## begin Data extract
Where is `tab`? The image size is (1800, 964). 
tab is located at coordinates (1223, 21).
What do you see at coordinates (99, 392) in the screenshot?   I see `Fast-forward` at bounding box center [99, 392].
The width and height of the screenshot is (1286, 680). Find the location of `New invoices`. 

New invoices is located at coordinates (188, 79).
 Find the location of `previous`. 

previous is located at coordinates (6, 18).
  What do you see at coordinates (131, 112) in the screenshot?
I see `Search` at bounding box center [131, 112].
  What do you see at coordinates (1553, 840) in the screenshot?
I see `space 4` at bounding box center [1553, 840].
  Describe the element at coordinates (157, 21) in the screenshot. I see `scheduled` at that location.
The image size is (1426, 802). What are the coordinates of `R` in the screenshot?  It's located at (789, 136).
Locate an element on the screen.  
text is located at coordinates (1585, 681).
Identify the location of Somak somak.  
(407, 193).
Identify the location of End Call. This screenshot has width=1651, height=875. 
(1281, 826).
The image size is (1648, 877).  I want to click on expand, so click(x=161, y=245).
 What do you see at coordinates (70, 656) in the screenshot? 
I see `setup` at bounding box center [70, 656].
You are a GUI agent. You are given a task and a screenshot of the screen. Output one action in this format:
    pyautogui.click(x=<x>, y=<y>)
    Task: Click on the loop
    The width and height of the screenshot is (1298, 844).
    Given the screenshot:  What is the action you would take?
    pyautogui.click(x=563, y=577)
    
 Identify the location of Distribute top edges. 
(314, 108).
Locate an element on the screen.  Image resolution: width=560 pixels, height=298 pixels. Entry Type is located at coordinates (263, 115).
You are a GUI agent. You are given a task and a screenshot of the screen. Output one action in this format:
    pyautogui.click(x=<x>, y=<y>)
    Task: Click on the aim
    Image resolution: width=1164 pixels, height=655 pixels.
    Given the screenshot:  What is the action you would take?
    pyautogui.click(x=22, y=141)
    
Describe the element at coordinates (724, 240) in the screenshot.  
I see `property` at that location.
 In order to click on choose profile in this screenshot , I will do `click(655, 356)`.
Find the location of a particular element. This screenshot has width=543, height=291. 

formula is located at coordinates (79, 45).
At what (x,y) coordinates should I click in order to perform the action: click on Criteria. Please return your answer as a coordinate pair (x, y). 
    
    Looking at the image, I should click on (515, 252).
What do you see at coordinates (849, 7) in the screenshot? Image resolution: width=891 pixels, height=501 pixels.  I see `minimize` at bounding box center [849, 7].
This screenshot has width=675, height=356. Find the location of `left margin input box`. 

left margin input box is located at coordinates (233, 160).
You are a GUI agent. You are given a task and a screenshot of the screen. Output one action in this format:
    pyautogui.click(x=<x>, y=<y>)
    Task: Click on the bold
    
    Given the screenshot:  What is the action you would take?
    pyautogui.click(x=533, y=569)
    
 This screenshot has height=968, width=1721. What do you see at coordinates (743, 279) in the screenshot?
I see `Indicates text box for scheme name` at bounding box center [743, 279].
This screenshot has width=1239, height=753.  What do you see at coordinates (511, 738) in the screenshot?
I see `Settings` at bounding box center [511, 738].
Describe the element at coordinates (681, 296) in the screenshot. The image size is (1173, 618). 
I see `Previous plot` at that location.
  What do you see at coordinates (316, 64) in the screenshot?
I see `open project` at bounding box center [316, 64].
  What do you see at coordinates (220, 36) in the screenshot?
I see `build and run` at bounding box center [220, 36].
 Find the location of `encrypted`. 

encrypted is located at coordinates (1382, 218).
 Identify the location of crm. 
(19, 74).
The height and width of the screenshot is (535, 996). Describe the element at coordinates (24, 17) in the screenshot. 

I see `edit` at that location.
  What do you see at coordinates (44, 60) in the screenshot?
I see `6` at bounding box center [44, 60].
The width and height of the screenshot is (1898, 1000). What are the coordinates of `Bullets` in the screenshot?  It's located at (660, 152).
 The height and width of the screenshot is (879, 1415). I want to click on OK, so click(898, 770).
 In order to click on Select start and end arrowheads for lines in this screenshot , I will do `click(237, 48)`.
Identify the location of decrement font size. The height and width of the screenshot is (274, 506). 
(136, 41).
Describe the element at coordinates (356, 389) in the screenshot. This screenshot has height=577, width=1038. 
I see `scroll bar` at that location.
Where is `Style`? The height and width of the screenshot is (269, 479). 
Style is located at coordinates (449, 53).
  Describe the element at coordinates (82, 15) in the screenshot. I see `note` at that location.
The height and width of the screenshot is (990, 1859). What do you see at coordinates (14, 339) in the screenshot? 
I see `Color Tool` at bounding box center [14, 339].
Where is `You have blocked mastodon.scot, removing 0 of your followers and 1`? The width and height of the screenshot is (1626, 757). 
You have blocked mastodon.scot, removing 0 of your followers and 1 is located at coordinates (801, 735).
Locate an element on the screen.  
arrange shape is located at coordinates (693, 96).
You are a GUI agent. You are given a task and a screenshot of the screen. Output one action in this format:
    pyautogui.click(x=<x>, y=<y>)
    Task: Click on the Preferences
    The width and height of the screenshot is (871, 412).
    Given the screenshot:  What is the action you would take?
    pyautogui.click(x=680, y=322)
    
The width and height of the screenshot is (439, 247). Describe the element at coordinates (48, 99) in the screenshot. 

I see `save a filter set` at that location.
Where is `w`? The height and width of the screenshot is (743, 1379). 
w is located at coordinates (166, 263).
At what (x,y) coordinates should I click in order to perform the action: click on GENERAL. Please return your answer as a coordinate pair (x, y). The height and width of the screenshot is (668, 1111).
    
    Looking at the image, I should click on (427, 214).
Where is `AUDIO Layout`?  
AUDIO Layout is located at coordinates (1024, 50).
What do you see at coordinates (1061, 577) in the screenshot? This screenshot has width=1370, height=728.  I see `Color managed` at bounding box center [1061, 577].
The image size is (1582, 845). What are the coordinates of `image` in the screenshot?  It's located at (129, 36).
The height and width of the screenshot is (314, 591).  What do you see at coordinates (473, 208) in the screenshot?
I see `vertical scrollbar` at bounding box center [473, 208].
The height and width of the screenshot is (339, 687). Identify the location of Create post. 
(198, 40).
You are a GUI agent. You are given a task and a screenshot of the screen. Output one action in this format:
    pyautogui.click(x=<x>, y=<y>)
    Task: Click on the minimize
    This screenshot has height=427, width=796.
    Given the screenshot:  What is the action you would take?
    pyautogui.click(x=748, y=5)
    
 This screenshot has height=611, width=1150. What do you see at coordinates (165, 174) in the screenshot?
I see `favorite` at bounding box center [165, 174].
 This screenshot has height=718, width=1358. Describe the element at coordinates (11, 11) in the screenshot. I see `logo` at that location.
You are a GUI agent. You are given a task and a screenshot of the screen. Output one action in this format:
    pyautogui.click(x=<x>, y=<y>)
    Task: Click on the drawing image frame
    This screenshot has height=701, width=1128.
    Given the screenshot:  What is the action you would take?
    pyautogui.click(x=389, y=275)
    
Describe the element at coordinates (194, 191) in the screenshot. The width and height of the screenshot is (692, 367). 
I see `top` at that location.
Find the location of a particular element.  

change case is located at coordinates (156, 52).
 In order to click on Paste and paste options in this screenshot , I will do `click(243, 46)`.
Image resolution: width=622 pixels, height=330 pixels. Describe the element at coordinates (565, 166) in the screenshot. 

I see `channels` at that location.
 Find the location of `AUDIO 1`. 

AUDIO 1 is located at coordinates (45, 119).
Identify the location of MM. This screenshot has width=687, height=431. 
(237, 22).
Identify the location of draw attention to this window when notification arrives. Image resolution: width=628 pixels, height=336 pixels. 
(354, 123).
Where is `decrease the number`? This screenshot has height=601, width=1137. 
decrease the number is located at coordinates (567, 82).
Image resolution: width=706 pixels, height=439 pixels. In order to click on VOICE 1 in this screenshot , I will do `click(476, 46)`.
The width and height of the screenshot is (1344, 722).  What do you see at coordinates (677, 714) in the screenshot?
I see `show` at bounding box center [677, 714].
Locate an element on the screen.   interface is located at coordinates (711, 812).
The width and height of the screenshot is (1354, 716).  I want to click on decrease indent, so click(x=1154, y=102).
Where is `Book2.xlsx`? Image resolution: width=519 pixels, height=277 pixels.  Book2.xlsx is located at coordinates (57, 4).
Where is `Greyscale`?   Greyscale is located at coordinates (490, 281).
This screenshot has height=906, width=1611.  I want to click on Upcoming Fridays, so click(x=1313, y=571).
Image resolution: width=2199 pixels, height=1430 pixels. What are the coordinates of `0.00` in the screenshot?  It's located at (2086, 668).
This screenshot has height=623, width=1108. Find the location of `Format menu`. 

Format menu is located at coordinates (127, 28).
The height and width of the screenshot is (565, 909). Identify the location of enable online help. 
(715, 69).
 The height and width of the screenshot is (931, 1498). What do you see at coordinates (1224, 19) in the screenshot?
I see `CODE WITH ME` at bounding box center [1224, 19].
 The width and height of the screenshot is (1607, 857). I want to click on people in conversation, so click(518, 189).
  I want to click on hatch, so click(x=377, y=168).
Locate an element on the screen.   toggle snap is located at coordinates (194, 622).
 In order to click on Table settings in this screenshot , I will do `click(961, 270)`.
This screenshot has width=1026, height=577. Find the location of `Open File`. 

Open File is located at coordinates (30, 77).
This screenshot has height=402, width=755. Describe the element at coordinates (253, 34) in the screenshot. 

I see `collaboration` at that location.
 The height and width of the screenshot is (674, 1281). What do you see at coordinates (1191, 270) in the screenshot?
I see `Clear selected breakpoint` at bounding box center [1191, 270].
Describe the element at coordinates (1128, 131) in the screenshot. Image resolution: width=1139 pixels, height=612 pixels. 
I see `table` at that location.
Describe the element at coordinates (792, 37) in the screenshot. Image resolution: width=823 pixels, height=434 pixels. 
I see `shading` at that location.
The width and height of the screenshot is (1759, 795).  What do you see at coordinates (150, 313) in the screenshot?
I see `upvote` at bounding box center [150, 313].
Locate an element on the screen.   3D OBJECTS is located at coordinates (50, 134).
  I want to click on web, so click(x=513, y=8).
## end Data extract
What this task involves: Can you write out, word for word, the records above from their first line through the line containing "Describe the element at coordinates (157, 21)", with both of those lines included?

Result:
Where is `tab`? The image size is (1800, 964). 
tab is located at coordinates (1223, 21).
What do you see at coordinates (99, 392) in the screenshot?   I see `Fast-forward` at bounding box center [99, 392].
The width and height of the screenshot is (1286, 680). Find the location of `New invoices`. 

New invoices is located at coordinates (188, 79).
 Find the location of `previous`. 

previous is located at coordinates (6, 18).
  What do you see at coordinates (131, 112) in the screenshot?
I see `Search` at bounding box center [131, 112].
  What do you see at coordinates (1553, 840) in the screenshot?
I see `space 4` at bounding box center [1553, 840].
  Describe the element at coordinates (157, 21) in the screenshot. I see `scheduled` at that location.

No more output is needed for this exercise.